## TRECHO PARA LEITURA:
◆ ◆ ◆ ◆

Falemos, então, do Sushi com Churrasco II – “Senhora dos Afogados”.

Considerada uma das peças míticas de Nelson Riodrigues, o texto de 1947 é uma tragédia urbana que o diretor Zé Henrique de Paula e o grupo Firma de Teatro transformou em musical. Baseada nos textos Electra de Ésquilo e, depois, de O’Neill, o drama atualiza a sentença trágica de morte e pena a quem fere os preceitos do destino. O ferimento se dá, diferente dos clássicos grego e norte-americano, não num personagem, mas em todos. E aí que está o naturalismo rodrigueano. Todos os personagens têm culpa porque todos são submissos ao ambiente em que vivem: uma família podre de trezentos anos, a beira de um mar com marinheiros e prostitutas, um assassinato no passado e duas mortes no presente.

◆ ◆ ◆ ◆

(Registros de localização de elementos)
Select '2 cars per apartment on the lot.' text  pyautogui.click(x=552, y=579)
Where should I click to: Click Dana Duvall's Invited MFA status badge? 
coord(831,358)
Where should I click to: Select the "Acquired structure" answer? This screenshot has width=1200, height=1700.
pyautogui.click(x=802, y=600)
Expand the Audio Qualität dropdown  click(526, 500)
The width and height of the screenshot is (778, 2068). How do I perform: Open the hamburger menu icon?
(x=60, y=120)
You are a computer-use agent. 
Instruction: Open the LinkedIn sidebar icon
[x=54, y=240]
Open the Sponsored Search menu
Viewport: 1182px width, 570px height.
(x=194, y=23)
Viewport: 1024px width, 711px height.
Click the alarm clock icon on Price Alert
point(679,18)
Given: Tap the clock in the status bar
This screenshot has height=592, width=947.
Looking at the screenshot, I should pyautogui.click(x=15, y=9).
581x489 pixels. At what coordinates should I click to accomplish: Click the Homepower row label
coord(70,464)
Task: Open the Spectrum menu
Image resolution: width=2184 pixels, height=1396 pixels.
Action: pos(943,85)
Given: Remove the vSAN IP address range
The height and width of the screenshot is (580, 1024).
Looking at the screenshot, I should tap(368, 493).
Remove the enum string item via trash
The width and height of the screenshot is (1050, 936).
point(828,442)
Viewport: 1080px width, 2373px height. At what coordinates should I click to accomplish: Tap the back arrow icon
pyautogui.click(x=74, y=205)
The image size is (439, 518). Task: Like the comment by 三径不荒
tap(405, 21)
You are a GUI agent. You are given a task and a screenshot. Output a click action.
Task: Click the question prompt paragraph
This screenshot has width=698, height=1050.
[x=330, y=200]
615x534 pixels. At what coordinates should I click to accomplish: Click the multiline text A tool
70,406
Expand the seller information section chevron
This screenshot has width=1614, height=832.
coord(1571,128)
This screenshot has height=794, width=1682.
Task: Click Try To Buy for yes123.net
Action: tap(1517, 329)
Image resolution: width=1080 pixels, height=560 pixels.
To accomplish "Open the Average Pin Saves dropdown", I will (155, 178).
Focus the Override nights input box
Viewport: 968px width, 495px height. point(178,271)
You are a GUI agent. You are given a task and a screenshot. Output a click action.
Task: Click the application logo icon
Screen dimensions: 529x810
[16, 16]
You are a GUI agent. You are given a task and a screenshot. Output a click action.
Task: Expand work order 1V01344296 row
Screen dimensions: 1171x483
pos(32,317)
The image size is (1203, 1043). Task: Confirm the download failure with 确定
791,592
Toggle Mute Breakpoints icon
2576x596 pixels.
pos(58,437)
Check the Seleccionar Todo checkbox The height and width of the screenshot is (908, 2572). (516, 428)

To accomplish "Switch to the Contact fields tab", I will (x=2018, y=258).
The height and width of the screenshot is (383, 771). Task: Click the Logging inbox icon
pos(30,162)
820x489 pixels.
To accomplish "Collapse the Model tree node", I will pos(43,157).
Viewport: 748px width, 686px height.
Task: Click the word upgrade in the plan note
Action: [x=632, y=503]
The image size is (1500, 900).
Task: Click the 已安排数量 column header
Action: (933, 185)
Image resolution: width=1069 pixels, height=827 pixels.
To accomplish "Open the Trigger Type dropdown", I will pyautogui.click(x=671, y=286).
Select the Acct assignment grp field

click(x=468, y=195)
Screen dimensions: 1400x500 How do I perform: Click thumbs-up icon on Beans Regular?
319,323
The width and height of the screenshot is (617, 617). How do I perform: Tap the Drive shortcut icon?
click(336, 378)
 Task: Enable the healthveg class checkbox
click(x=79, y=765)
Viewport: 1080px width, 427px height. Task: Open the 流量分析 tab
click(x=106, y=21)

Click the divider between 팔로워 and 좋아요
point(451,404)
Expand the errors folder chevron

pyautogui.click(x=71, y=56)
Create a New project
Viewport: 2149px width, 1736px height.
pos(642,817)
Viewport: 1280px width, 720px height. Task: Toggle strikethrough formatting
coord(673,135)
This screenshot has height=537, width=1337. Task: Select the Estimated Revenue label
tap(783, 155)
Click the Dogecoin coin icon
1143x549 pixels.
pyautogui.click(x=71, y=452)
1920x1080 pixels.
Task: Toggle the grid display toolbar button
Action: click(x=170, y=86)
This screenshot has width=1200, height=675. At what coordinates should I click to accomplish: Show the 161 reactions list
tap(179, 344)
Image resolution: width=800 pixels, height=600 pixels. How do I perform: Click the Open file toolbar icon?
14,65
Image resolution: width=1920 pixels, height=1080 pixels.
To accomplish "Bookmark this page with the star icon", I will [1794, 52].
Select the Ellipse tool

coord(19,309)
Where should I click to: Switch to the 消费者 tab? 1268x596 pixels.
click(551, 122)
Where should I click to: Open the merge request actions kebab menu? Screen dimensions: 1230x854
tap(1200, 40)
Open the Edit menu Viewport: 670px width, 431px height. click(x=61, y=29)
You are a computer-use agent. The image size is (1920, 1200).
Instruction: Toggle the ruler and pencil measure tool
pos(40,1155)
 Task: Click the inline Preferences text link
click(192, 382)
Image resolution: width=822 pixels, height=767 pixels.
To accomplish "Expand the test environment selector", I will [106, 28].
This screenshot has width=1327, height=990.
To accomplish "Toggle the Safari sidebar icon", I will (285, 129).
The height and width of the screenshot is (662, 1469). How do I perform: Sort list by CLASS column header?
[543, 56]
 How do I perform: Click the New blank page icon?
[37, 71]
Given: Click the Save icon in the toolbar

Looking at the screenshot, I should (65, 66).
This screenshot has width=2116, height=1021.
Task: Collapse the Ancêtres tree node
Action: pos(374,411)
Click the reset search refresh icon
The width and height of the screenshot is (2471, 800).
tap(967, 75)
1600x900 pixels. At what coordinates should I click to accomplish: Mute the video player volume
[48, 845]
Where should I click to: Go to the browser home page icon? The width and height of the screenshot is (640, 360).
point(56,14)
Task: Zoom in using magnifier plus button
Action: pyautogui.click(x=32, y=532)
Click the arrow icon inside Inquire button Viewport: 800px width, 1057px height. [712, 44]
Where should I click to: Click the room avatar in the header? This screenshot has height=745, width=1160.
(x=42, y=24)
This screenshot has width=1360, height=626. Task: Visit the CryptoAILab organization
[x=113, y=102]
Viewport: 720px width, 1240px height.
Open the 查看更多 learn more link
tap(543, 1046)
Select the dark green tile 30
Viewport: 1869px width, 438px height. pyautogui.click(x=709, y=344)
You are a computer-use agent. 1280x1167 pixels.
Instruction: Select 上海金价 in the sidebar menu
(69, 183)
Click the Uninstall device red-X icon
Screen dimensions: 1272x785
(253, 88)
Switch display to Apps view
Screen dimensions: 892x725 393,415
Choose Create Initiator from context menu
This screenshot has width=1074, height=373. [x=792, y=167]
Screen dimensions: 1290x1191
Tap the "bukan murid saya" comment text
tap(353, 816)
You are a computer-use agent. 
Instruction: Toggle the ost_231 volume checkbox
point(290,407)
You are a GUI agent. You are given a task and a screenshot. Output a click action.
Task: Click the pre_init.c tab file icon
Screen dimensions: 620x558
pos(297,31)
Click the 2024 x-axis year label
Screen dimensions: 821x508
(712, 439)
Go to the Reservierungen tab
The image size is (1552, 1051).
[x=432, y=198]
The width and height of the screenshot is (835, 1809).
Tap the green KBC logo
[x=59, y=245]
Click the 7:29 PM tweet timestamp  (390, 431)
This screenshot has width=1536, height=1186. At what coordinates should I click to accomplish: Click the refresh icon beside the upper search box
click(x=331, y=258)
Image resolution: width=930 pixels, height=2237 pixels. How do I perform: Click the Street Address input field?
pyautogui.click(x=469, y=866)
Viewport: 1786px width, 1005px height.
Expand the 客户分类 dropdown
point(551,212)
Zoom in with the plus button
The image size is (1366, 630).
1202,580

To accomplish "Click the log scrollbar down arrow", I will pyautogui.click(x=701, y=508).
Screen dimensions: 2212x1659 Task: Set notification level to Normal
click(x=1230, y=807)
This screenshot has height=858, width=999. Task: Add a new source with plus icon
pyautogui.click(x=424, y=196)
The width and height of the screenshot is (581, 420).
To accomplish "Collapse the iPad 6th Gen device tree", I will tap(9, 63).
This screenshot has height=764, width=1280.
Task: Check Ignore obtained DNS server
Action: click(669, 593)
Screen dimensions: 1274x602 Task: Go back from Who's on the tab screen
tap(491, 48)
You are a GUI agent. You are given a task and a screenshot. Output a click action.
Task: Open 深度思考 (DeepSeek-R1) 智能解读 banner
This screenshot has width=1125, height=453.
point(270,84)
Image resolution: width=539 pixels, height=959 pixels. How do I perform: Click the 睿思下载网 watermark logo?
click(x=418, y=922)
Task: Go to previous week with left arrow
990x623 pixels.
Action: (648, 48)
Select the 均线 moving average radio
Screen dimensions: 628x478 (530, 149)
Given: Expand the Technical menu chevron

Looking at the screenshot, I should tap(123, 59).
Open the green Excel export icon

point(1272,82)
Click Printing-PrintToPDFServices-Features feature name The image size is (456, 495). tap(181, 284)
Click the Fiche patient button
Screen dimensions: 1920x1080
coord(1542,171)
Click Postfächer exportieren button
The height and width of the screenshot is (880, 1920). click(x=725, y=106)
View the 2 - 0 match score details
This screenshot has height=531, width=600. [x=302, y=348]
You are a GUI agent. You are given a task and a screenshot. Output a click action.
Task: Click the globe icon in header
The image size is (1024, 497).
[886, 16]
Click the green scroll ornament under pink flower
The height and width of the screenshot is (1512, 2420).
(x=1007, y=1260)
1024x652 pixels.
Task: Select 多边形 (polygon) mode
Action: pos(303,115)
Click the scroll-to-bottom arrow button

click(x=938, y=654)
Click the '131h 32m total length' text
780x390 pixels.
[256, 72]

◆ ◆ ◆ ◆

## O QUE FAZER:
#1 Segundo o trecho sobre Senhora dos Afogados, quem transformou o texto de 1947 em musical?
#2 Explique por que, de acordo com o trecho sobre Senhora dos Afogados, todos os personagens têm culpa.
#3 Devolva, sem nenhuma alteração, a parte do trecho sobre Senhora dos Afogados que vai de "Falemos, então, do" até "mortes no presente.".
Os registros não têm nenhuma relação com o trecho.

## RESULTADOS POR TAREFA:
#1 O diretor Zé Henrique de Paula e o grupo Firma de Teatro.

#2 Todos os personagens têm culpa porque são submissos ao ambiente em que vivem. Esse ambiente é uma família podre de trezentos anos, à beira de um mar com marinheiros e prostitutas, com um assassinato no passado e duas mortes no presente.

#3
Falemos, então, do Sushi com Churrasco II – “Senhora dos Afogados”.

Considerada uma das peças míticas de Nelson Riodrigues, o texto de 1947 é uma tragédia urbana que o diretor Zé Henrique de Paula e o grupo Firma de Teatro transformou em musical. Baseada nos textos Electra de Ésquilo e, depois, de O’Neill, o drama atualiza a sentença trágica de morte e pena a quem fere os preceitos do destino. O ferimento se dá, diferente dos clássicos grego e norte-americano, não num personagem, mas em todos. E aí que está o naturalismo rodrigueano. Todos os personagens têm culpa porque todos são submissos ao ambiente em que vivem: uma família podre de trezentos anos, a beira de um mar com marinheiros e prostitutas, um assassinato no passado e duas mortes no presente.